### ТЕКСТ
Эту историю все знают (Книга Бытия 22). «Бог искушал Авраама и сказал ему: Авраам! Он сказал: вот я. Бог сказал: возьми сына твоего, единственного твоего, которого ты любишь, Исаака; и пойди в землю Мориа и там принеси его во всесожжение на одной из гор, о которой Я скажу тебе. Авраам встал рано утром…» И так далее.

Смотрите что получается. Начальник, о котором рассказывает из газет Иоанн Кронштадтский, по-видимому смотритель училищ, присутствовавший на экзамене, рассердившись на Библию назвал это жертвоприношение сына, да еще и единственного, да еще и чудом родившегося у старика отца и престарелой матери, нелепостью, т. е. абсурдом, т. е. сказкой, т. е. чем-то еще не доросшим до просвещения, образованности, всего того, к чему, думал тот высокообразованный и высокопоставленный человек, он успел приобщиться и должен поднять студентов. Т. е. для него, разумного и ученого, Библия еще остаток, осколок старого человеческого незнания. Иоанн Кронштадтский наоборот этого ученого человека винит в невежестве. «Это тьма, хаос, гибельное невежество». Почему именно невежество. Сказано не просто о человеке с высшим образованием, но который обучает еще и других.

В недавно вышедшей замечательной книге о существе языка, «Герменевтические подступы к русскому слову», замечательный исследователь слова Вардан Айрапетян говорит в полстраничке «От автора» (М.: Лабиринт, 1992, с. 28): «Чему же я, самоучка и любитель, могу научить ученого, особенно естественника и математика? Что он еще не знает, он узнает без меня, но вот обломки того, что он уже не знает, здесь найдутся». Эта мысль — та самая, которая дает право Иоанну Кронштадтскому упрекнуть ученого именно в невежестве. Неосторожное приобретение знания может увести от простоты, от детской мудрости (о ней еще придется говорить), от смиренного незнания, может заставить думать что человек уже многое понял и вот-вот допоймет всё до конца.
######
▸ ЗАДАНИЕ 1
Процитируйте дословно часть текста, начиная со слов «Эту историю все» и заканчивая словами «И так далее.».
### ЗАПИСИ
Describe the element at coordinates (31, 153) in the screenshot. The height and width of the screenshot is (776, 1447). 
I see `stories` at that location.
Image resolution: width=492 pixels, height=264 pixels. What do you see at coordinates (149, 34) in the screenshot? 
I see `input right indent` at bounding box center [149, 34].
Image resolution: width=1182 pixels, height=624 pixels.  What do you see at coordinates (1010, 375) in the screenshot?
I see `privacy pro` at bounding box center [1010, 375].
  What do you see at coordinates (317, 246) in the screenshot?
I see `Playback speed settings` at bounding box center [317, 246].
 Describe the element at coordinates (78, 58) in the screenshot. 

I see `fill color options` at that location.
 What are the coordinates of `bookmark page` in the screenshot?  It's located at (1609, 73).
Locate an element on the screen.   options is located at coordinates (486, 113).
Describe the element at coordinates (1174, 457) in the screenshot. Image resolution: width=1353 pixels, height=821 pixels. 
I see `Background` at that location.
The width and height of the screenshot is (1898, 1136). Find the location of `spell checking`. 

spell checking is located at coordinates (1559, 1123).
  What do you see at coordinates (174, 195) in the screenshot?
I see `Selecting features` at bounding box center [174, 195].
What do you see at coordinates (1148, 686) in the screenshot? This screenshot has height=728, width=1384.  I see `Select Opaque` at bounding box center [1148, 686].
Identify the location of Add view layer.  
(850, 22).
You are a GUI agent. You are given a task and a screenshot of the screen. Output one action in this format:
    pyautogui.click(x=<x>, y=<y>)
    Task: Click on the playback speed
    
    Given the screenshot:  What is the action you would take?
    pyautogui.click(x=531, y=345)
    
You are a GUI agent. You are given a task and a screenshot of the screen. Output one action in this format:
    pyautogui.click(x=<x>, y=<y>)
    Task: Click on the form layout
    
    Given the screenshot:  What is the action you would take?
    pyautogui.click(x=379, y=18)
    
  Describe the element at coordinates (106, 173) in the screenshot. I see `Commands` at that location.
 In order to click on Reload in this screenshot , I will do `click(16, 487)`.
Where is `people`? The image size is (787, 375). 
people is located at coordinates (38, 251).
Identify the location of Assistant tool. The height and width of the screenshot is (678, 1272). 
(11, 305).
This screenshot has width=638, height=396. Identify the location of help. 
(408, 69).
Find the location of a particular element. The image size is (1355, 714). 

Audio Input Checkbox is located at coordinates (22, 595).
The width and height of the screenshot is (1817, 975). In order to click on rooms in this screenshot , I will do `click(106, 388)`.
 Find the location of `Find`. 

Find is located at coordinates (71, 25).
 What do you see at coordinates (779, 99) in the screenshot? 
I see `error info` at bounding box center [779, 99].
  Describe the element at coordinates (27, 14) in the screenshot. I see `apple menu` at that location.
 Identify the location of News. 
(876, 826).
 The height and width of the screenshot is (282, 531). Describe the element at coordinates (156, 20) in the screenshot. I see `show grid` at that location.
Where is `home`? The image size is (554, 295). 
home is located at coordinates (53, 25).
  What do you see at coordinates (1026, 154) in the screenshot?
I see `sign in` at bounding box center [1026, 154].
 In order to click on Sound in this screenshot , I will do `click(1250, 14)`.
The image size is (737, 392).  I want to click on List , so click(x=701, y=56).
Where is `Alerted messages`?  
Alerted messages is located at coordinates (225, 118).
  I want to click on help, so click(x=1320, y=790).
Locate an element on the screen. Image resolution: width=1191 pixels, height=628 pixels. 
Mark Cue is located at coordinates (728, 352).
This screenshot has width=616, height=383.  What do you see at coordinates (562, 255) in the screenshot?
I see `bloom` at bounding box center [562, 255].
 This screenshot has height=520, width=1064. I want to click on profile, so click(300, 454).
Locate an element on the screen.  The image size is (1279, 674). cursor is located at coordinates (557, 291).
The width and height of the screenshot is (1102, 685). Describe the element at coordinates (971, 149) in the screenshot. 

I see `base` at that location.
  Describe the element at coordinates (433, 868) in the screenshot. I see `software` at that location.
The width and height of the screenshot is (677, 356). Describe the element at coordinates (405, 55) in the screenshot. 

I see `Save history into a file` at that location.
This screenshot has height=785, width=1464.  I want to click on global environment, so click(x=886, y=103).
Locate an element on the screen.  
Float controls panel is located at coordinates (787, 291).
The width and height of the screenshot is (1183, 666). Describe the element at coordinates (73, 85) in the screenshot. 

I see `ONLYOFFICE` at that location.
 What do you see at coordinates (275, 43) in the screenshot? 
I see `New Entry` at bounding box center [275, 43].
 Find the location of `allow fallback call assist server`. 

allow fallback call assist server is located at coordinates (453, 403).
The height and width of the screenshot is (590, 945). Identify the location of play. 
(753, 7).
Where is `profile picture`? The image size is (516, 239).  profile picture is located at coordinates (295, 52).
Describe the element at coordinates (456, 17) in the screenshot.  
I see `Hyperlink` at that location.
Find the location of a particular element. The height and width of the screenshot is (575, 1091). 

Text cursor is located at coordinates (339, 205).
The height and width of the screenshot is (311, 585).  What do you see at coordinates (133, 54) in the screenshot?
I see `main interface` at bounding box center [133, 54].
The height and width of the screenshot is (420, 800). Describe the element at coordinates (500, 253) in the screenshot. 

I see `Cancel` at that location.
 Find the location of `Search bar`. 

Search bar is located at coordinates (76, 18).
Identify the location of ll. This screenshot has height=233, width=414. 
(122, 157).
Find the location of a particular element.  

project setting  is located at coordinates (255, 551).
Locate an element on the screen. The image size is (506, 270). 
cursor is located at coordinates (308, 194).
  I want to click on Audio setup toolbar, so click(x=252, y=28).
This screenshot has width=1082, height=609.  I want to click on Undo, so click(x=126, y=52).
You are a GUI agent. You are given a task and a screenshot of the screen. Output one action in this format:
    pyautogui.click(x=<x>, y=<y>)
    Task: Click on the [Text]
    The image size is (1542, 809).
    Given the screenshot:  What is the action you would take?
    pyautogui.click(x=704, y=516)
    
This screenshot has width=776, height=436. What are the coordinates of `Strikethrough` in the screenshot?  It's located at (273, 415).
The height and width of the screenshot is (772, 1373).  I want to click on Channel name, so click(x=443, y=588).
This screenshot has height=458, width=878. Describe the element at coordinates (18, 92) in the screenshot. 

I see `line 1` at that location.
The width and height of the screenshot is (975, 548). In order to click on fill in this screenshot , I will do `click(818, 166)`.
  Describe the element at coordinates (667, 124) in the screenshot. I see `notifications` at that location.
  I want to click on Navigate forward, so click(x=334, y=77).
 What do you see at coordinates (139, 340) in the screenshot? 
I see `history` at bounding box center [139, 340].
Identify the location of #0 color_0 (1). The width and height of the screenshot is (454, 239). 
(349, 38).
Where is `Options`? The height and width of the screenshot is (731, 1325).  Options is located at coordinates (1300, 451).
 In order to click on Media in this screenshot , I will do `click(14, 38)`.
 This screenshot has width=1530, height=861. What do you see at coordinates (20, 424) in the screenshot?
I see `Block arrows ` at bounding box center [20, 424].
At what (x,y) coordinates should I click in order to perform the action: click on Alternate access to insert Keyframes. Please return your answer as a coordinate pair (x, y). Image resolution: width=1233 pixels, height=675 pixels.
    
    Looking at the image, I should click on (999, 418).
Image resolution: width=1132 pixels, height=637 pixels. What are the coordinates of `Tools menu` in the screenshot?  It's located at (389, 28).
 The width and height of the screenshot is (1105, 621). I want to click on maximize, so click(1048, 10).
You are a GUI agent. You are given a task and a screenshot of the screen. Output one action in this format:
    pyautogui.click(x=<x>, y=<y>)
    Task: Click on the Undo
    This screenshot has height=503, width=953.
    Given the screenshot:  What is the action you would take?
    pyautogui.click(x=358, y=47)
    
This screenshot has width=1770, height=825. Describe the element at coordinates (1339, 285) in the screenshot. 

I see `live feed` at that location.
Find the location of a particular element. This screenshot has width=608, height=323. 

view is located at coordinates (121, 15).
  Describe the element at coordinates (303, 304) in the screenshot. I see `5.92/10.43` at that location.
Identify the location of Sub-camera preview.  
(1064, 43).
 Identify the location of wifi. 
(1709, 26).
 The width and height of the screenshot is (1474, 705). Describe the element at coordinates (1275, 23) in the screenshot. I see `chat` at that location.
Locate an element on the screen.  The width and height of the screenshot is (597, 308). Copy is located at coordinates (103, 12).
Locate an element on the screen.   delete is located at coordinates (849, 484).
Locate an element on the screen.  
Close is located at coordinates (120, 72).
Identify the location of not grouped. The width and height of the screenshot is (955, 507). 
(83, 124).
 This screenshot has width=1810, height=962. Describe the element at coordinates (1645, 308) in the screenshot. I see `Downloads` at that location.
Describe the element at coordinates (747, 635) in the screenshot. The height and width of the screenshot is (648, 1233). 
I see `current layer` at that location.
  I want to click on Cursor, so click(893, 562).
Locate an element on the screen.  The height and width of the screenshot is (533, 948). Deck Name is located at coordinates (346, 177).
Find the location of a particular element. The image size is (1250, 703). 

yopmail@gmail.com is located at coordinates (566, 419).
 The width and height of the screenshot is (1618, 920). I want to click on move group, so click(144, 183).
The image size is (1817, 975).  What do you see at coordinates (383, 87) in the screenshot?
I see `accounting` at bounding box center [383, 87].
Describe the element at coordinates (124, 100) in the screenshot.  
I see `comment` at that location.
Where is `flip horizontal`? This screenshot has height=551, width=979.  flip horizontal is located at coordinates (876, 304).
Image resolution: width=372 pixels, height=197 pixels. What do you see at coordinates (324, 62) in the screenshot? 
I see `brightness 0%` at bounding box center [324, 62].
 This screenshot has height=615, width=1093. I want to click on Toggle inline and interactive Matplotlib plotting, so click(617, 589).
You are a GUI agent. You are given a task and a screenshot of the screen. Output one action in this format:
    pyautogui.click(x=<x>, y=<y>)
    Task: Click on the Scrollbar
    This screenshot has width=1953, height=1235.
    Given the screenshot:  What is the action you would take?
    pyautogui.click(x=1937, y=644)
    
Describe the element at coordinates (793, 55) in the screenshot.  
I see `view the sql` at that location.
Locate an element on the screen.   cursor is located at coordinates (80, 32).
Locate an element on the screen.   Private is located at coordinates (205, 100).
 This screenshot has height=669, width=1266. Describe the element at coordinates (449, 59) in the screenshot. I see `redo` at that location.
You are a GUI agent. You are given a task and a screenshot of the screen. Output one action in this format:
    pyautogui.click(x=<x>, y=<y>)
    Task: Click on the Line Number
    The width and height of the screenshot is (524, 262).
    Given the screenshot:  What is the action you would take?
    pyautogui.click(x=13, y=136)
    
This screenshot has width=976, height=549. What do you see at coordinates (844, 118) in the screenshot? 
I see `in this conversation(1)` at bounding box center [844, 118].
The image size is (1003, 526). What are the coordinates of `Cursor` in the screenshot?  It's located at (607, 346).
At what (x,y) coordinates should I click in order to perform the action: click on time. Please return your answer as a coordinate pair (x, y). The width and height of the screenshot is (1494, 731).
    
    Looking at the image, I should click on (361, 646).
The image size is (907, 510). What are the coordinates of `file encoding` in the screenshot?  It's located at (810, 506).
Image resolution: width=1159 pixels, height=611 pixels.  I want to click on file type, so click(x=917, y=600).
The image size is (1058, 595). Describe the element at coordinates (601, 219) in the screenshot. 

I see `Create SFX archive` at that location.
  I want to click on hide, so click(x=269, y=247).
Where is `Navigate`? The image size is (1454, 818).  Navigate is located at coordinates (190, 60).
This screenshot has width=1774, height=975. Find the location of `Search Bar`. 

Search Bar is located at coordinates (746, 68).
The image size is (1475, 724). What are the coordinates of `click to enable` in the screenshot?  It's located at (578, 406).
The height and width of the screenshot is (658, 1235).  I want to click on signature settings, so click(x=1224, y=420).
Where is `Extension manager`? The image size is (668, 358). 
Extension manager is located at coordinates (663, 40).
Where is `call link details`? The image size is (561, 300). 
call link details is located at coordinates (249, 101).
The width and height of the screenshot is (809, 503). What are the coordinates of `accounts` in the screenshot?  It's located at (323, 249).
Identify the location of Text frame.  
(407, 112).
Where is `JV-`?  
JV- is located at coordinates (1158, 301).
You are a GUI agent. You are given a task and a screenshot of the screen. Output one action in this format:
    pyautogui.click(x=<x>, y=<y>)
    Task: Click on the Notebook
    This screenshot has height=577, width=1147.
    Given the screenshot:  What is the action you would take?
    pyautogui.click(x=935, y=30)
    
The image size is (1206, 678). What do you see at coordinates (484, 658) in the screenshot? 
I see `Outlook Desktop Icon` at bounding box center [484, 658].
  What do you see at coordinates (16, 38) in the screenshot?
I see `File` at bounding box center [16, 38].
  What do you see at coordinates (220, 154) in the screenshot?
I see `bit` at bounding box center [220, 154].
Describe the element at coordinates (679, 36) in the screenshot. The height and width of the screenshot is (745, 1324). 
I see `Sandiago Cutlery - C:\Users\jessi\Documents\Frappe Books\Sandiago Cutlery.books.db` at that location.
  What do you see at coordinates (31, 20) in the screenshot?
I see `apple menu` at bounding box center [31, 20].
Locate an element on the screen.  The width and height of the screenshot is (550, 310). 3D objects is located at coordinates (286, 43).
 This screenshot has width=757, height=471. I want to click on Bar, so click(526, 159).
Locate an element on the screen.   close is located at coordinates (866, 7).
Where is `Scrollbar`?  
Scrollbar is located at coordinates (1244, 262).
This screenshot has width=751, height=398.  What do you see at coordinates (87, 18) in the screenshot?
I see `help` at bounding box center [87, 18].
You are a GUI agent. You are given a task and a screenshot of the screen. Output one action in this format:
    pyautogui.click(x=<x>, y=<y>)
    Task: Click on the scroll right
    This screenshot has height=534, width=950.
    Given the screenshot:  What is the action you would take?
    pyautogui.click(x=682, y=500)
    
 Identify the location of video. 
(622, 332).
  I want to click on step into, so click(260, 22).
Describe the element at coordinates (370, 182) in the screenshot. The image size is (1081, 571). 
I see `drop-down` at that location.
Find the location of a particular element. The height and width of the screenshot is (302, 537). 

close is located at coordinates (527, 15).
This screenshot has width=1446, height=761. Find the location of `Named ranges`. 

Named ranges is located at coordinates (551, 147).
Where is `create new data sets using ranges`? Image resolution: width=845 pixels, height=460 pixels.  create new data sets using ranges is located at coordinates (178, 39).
######
▸ ЗАДАНИЕ 2
Преобразуйте в нумерованный список строки записей, начиная со строки, где есть «Identify the location of Add view layer.», и заканчивая строкой, где есть «pyautogui.click(x=531, y=345)», включая обе. Пустые строки в список не включайте.

▸ ПОЛНЫЙ ОТВЕТ 1
Эту историю все знают (Книга Бытия 22). «Бог искушал Авраама и сказал ему: Авраам! Он сказал: вот я. Бог сказал: возьми сына твоего, единственного твоего, которого ты любишь, Исаака; и пойди в землю Мориа и там принеси его во всесожжение на одной из гор, о которой Я скажу тебе. Авраам встал рано утром…» И так далее.

▸ ПОЛНЫЙ ОТВЕТ 2
1. Identify the location of Add view layer.  
2. (850, 22).
3. You are a GUI agent. You are given a task and a screenshot of the screen. Output one action in this format:
4.     pyautogui.click(x=<x>, y=<y>)
5.     Task: Click on the playback speed
6.     Given the screenshot:  What is the action you would take?
7.     pyautogui.click(x=531, y=345)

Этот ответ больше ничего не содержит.